Essa posição é curiosa: quando se trata de sensibilizar autoridades e comunidades (como quando consegue justos benefícios fiscais ou faz convênios com organizações do sistema S), a APL não mostra restrições.

Promove ‘saudáveis lobbies’.

Foi assim, por exemplo, com a notável e sempre presente Chloris Justen, quando, com Flavio Arns, conseguiu vários apoios do poder público para a instituição; ou quando o Belvedere foi cedido em comodato pelo Estado à APL, e a Fecomercio ofereceu todo apoio ao novo espaço, e a Prefeitura concedeu potencial construtivo ao imóvel.

Tais intervenções “externas” são incentivadas e sofregamente procuradas.

“ANÁTEMAS”

Que opinar sobre a APL e suas eleições, isso mereça “anátemas” é muito estranho. Isto especialmente porque se persistir no projeto de se tornar uma casa de notáveis – como o é a Academia Brasileira de Letras -, a APL terá de ficar acima de eventuais de noticiários e conchavos extra-APL, tais como fartamente acontecem na Casa de Machado de Assis.

Lá os candidatos à imortalidade se expõem ao julgamento também do mundo extramuros, da sociedade abrangente, da imprensa, num saudável prós e contras. É um conjunto de iniciativas gerada por gente acostumada à parceria com espíritos libertários. Coisa de gente civilizada.

Agora, uma ou duas sensibilidades que moram na APL sugerem, em tom decibéis acima do esperável, que nem a imprensa ou meros cidadãos devem se envolver com o tema eleição na Academia. O assunto seria do puro domínio interno da APL.

A “advertência” é risível, se não fosse ridícula e alimentada por espíritos “empachados” de soberba.

A soberba é pecado capital – superbia.

E mais: vejo na “determinação” indisfarçável avidez pelo poder, ânsia de comando, necessidade de domínio, que os gregos tanto condenaram, a pleonexia.

DOTTI, UM LIBERTÁRIO

René Ariel Dotti, acadêmico, um dos poucos paranaenses que têm, já, assegurada a imortalidade no reconhecimento da Nação, com sua obra jurídica, é, certamente, dos que devem até aplaudir que campanhas de candidatos àquela futura “casa de notáveis” ganhem a discussão pública.

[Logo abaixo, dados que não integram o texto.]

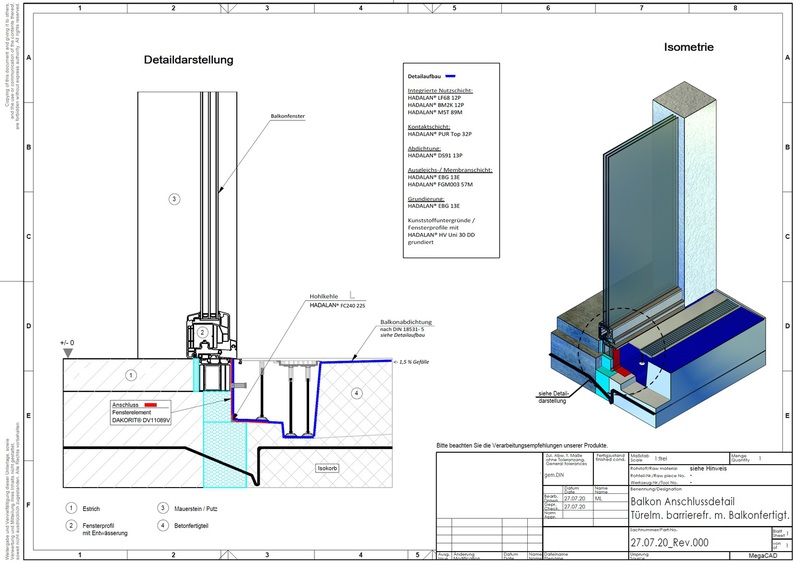This screenshot has height=562, width=800.
Task: Click the red Anschluss color marker
Action: [x=165, y=405]
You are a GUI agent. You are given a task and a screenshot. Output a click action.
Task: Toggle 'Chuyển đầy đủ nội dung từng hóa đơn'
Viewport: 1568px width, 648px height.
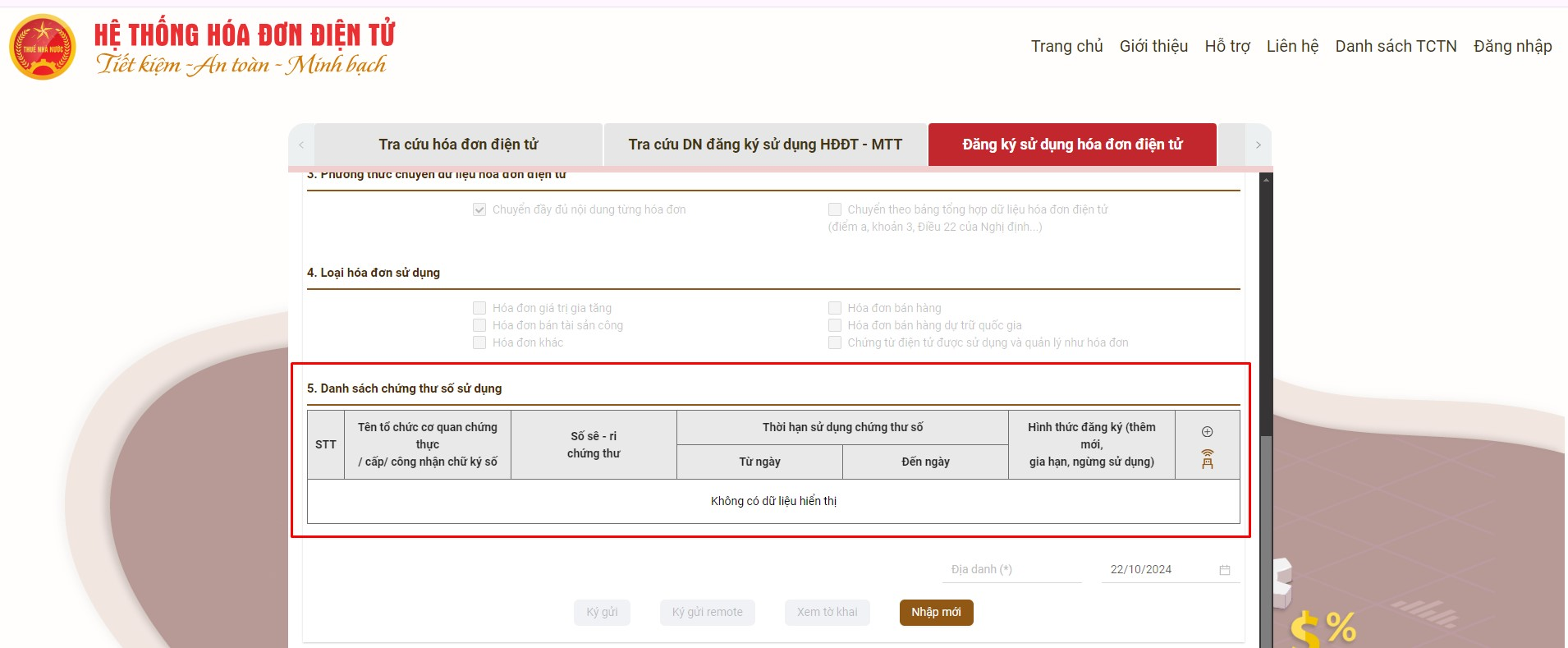tap(479, 210)
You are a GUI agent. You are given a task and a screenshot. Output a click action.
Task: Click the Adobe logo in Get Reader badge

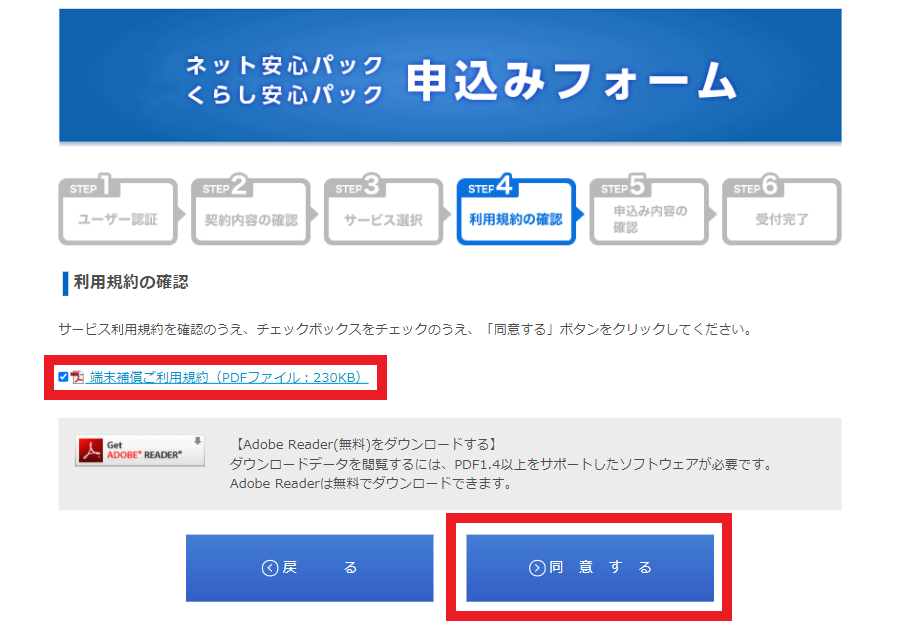92,451
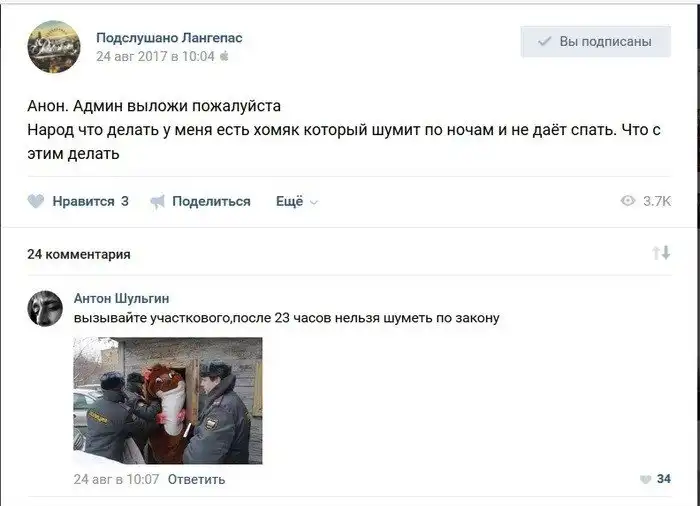Toggle the Нравится like on the post
Screen dimensions: 700x506
click(78, 201)
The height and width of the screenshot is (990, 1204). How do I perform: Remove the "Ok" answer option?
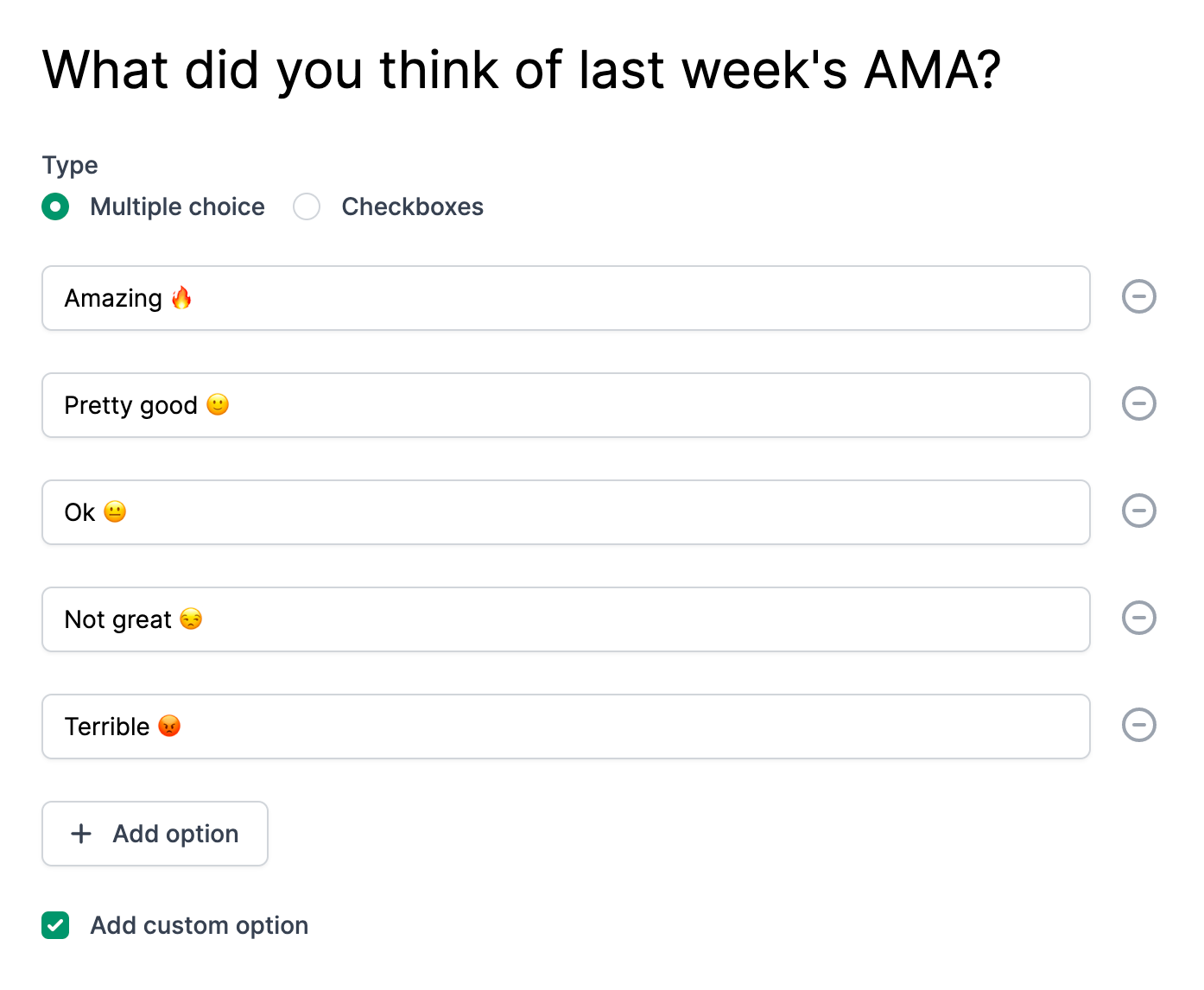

Não posso esquecer outro notável do mesmo calibre, o ex-presidente da OAB-PR Eduardo Virmond, também acadêmico da APL, que, sei, é alma aberta ao direito de expressão.

Cito, com ênfase, o mestre Dotti porque ele, na minha opinião, sintetiza o que de melhor pode conter a Academia Paranaense de Letras. O que significa ser um pregoeiro do direito de que cada um expresse sua opinião sobre qualquer tema. Inclusive eleições da APL.

Acredito que o especialista e direito de expressão Dotti já deve ter bem definido – e discutido com terceiros – suas preferências para a cadeira 22.